Introduction
Here, we use mitochondrial DNA to track the diversity and population structure of the European starling (Sturnus vulgaris ) in three geographically independent invasive ranges throughout the world. European starlings are native to Eurasia, yet over the last 163 years have been strikingly successful at living outside of its native range in North America, South Africa, and Australia (Jenkins, 1977). They are part of the family Sturnidae and order Passeriformes(Feare, 1984). Although this group is historically found in the Palearctic, their success as an invasive species and their multiple introductions have led to their existence on every continent, except for Antarctica (BirdLife International, 2016; Sulliven, 2009). Their invasion success likely results from a suite of life-history and behavioral traits that facilitate their ecological flexibility. For example, they are often classified as diet generalists, preferring insects, but they will eat most other foods depending on availability of resources (Cabe, 1993). There is some indication that they are not as successful in urban areas and not complete diet generalists but have been able to adapt to surroundings in order to exploit the environment (Mennechez and Clergeau, 2006). They are cavity nesters utilizing natural features such as crevasses and trees but can also nest in man-made structures allowing them to breed in rural and urban environments (Cabe, 1993). Starlings benefit from associations with other species; they are commensal with humans and are often found around livestock that disturb the soil with their hooves, exposing invertebrates to starlings (East and Pottinger, 1975). They normally lay one or two broods a year, which include between three and six eggs (Cabe, 1993). Another unique feature that likely plays a role in the ability of the European starlings to expand into new localities is their ability to migrate (Cabe, 1993). Although not all starlings are migratory (e.g. in Australia and New Zealand, Higgins et al. 2006), it has been shown that there is a great deal of variation and that individuals can be differentially migratory from year to year (Cabe, 1993; Feare, 1984).

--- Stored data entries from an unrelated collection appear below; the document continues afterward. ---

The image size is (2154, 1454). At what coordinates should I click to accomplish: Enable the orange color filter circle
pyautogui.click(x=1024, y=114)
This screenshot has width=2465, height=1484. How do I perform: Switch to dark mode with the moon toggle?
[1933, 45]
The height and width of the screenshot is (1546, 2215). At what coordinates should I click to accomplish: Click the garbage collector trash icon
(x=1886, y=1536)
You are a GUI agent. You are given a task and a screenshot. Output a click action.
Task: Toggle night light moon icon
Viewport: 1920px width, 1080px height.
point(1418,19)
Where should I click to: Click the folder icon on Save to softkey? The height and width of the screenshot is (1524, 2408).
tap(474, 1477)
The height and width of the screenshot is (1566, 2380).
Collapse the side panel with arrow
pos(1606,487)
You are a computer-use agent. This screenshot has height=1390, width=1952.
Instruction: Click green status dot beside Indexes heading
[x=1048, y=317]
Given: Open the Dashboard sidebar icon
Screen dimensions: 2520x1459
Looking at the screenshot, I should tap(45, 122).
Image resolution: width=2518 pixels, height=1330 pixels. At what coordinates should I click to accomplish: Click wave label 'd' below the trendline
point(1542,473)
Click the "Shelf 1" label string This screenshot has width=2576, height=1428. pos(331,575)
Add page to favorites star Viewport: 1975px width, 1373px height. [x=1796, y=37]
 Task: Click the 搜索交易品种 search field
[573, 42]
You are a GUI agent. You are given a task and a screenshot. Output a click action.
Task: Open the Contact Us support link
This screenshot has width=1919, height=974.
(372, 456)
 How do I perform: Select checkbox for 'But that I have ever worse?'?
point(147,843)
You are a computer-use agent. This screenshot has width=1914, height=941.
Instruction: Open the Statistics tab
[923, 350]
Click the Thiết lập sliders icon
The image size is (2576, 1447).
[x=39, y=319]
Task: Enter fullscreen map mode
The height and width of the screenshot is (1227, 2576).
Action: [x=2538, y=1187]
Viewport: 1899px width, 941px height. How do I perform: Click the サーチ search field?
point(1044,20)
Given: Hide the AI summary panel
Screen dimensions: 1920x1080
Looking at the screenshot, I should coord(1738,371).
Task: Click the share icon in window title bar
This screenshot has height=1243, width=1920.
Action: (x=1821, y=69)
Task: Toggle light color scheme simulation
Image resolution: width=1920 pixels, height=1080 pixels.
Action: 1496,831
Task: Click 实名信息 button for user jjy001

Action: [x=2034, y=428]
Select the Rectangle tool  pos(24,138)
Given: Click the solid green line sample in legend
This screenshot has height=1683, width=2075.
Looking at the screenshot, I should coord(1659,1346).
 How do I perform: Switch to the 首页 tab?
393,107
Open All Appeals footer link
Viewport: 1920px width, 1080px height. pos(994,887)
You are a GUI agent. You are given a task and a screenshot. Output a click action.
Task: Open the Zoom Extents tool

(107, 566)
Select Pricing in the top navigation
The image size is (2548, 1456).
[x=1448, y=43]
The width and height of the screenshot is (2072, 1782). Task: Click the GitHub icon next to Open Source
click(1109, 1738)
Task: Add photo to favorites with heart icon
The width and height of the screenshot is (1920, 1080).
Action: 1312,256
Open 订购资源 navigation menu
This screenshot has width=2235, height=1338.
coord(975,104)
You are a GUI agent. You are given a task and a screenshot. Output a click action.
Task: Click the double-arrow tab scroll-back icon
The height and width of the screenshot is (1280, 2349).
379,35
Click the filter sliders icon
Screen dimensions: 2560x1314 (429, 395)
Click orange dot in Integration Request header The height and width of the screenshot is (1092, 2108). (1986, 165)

European starlings were introduced to North America in 1890 as part of an American Acclimatization Society initiative to populate Central Park with the birds from Shakespeare’s plays (Cabe, 1993). There were many species of birds mentioned in Shakespeare, but not all were able to survive and thrive in the new North American climate. The initial introduction consisted of approximately 60 individuals released in 1890 and 40 more in 1891, leading to a total of ~100 individuals released into Central Park in New York City (Cabe, 1993). From this founding population, starlings have expanded their range across all of North America where their current population exceeds 200 million individuals, over one-third of the global population of this species (Feare, 1984). This range expansion that has taken place in the last 128 years, demonstrating that they are able to rapidly adapt to new surroundings and are incredibly versatile.
Other starling introductions from the 19th century have been previously studied using genetics, including the mid-19th century Australian introduction (Rollins et al, 2009; Rollins et al, 2011; Rollins et al, 2016) and the late 19th century South African introduction (Berthouly-Salazar et al, 2013). During introductions, the often small number of founding individuals may result in a genetic bottleneck and, therefore, these populations are likely to have lower genetic diversity than those in the native range. This was demonstrated using data from the UK and Australia (Rollins et al, 2011). However, because multiple introductions were made to Australia (Jenkins 1959), and these occurred prior to and had a greater number of propagules than the New York introduction, we predict that the genetic diversity of the North American population will be lower than that of Australia. It is also of note that populations of North American and Australian birds increased exponentially following introduction (Bitton and Graham, 2014; Long, 1981), which may mitigate loss of genetic diversity from the founder population. In Australia, population expansion has been limited by large expanses of arid environment, which may have affected population growth and expansion on this continent.